Architectural Trade-off Analysis — CTA Public Transport Optimisation System

May 19, 2026 · 21 min read

Version: 1.0 Date: 2026-03-12 Authors: Architecture Review (reverse-engineered from codebase) References: architecture.md · ADR-001 through ADR-006

Evaluation Framework
Decision Trade-off Analysis
Cross-Cutting Trade-off Analysis
- 3.1 Serialisation Consistency
- 3.2 State Management Strategy
- 3.3 Concurrency Model
- 3.4 Operational Complexity
Architecture Fitness Function
Strategic Recommendations
Trade-off Summary Heatmap

1. Evaluation Framework

Every trade-off is scored against the six quality attributes (QAs) derived from the system's architectural drivers (see architecture.md §2).

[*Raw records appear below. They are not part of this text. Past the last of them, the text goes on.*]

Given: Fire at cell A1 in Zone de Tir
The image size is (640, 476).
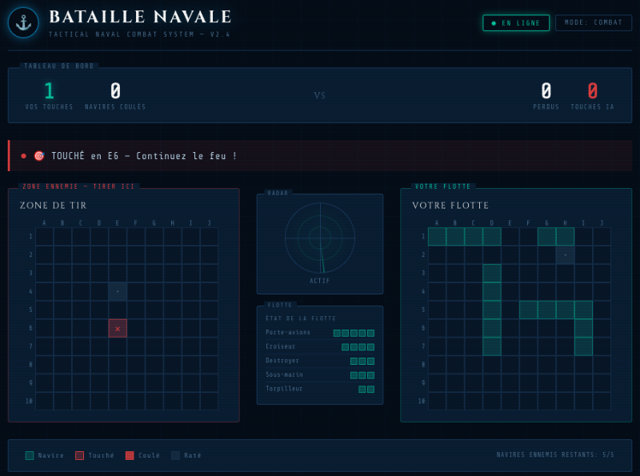Looking at the screenshot, I should click(44, 236).
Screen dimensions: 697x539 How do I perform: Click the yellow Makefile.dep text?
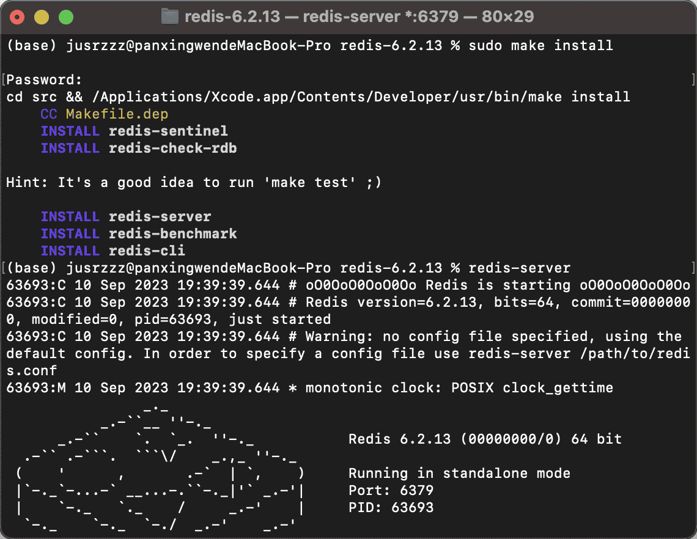point(117,114)

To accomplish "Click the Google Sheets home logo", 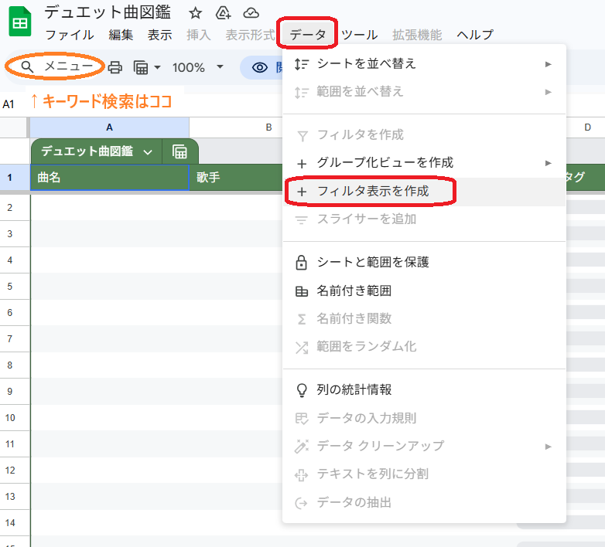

1.1 Quality Attribute Weights

ID	Quality Attribute	Weight	Justification
QA-01	Throughput	20 %	System processes events from 3 lines × stations × 10 trains @ 5 s intervals
QA-02	Decoupling	20 %	Producers and consumers must evolve independently
QA-03	Schema Evolution	15 %	Fields may be added; consumers must not break
QA-04	Replayability	15 %	Dashboard must rebuild state on restart
QA-05	Responsiveness	15 %	Dashboard HTTP latency must not stall Kafka polling
QA-06	Extensibility	15 %	New data sources/consumers without code changes

1.2 Scoring Scale

Score	Meaning
5	Fully meets the quality attribute
4	Meets with minor gaps
3	Partial / neutral
2	Partially undermines the quality attribute
1	Significantly undermines the quality attribute

1.3 Risk Scale

Level	Symbol	Meaning
Critical	🔴	Likely to cause production incidents
High	🟠	Significant impact under normal load
Medium	🟡	Impact under edge cases or growth
Low	🟢	Manageable with standard practices

2. Decision Trade-off Analysis

2.1 Event Bus — Kafka vs Alternatives

Decision: ADR-001 — Apache Kafka as the single event bus

Weighted Scoring Matrix

Quality Attribute	Weight	Kafka	RabbitMQ	Redis Streams	REST Polling
Throughput (QA-01)	20 %	5	4	4	2
Decoupling (QA-02)	20 %	5	4	3	1
Schema Evolution (QA-03)	15 %	5	3	2	2
Replayability (QA-04)	15 %	5	2	3	1
Responsiveness (QA-05)	15 %	4	4	5	2
Extensibility (QA-06)	15 %	5	4	3	1
Weighted Total		4.85	3.55	3.30	1.55

Positioning

Trade-off Narrative

Why Kafka wins here: Kafka's append-only, partitioned log is the single feature that unlocks replayability and fan-out simultaneously — properties that no queue-based broker (RabbitMQ) provides out of the box. The ability to start a new consumer at offset_earliest and rebuild the full station/weather state is architecturally critical for the dashboard's cold-start scenario.

What is sacrificed:

Operational simplicity. Kafka requires Zookeeper (in CP 5.x), Schema Registry, and REST Proxy as satellites. A RabbitMQ cluster is simpler to operate.
Latency at p99. Kafka batches records before acknowledgment; for the weather producer that posts once per simulated hour, this is irrelevant, but it rules Kafka out for sub-millisecond latency use cases.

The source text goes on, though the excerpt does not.